In a single stroke, Wells Fargo & Co. achieved what many thought impossible in recent weeks: It rescued a troubled bank without putting billions of taxpayer dollars at risk.
On Friday, in a dramatic turn of events that could bolster public confidence in the banking sector, Wells Fargo's board of directors approved a $15.1 billion takeover of Charlotte, N.C.-based Wachovia Corp. in a deal that requires no government assistance and scuttles a federally backed deal between Wachovia and Citigroup.
Citigroup threatened legal action Friday, and may sweeten its bid for Wachovia. That could touch off a takeover battle for a bank that, just a week ago, appeared on the verge of failure and was desperate for government assistance.
"This is a huge confidence-builder," said Derek Ferber, a bank analyst with SNL Financial in Charlottesville, Va. "It shows that private banks can broker their own deals without the government's help."
The deal, which was approved by boards of both banks, also marks a dramatic turning point for San Francisco-based Wells Fargo, which just a week ago appeared to have given up on its quest for Wachovia. Wells Fargo, Minnesota's second-largest private employer with more than 20,000 workers, had almost reached a deal for the bank last weekend, but Chairman Dick Kovacevich said the bank didn't want to rush into a deal until it had completed all of its due diligence. So a week after Citigroup agreed to pay about $2.1 billion for Wachovia's banking operations only, Kovacevich swooped in and offered more than seven times that for the entire company.
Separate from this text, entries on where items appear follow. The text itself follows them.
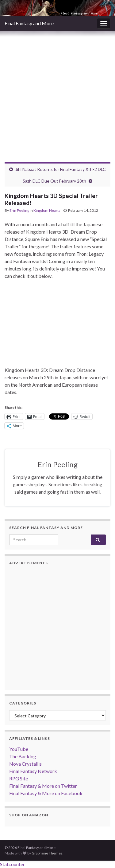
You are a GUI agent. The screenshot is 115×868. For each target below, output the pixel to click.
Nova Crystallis (25, 764)
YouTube (18, 749)
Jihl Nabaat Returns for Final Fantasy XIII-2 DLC (61, 169)
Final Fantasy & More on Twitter (43, 786)
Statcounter (12, 864)
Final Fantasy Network (33, 771)
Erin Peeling (19, 210)
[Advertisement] (58, 92)
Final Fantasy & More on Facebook (46, 793)
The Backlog (23, 756)
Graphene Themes (47, 853)
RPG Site (18, 778)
Because Wells Fargo's shares closed down 60 cents Friday, the value of Wells Fargo's all-stock offer for Wachovia has fallen from its initial $7 a share to $6.88 a share. That's a 76 percent premium to Wachovia's closing share price of $3.91 on Thursday. Citigroup's offer was about $1 a share.
But analysts said that the biggest difference between the offers is that Wells Fargo's bid does not include government assistance. Citigroup had agreed to shoulder as much as $42 billion in losses on Wachovia's $312 billion pool of loans; while the Federal Deposit Insurance Corp. (FDIC) would absorb any losses beyond that.
"It's still a good deal for Wells Fargo and a great deal for Wachovia," Morningstar analyst Matthew Warren said.